PROBLEM TO WORK ON:
Find the line containing "You are a computer-use" in the listing below. Repeat it exactly, along with each following line up to and including the one containing "Instruction: Disable the HMAC operation".

RECORDS FOR THIS EXERCISE:
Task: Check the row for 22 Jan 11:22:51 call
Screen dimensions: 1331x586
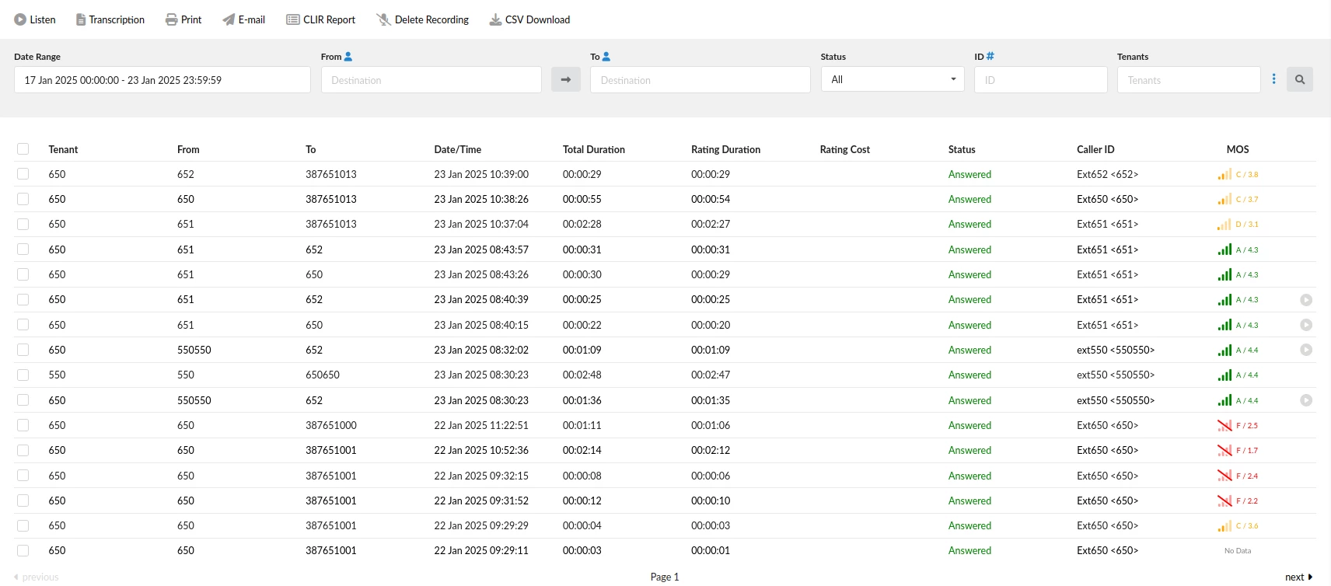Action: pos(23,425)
* * *
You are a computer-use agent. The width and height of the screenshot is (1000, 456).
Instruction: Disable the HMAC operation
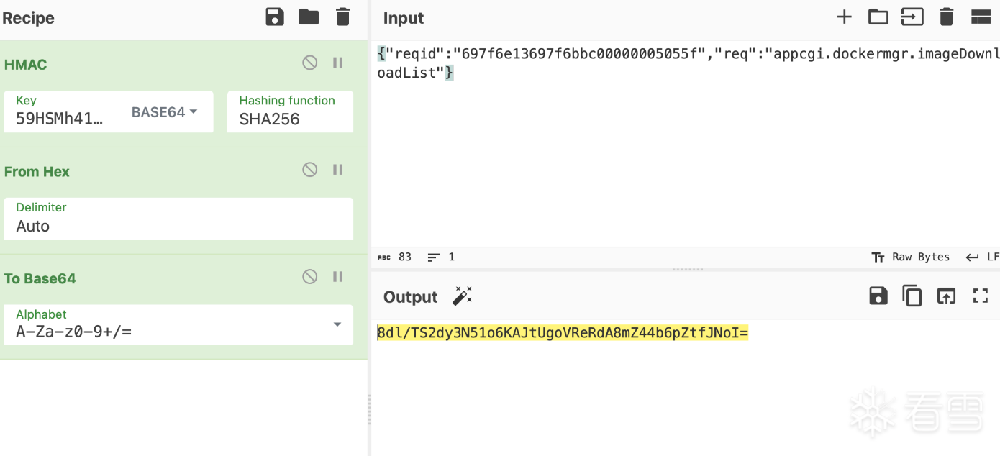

ANSWER SECTION:
You are a computer-use agent. The width and height of the screenshot is (1000, 456).
Instruction: Disable the HMAC operation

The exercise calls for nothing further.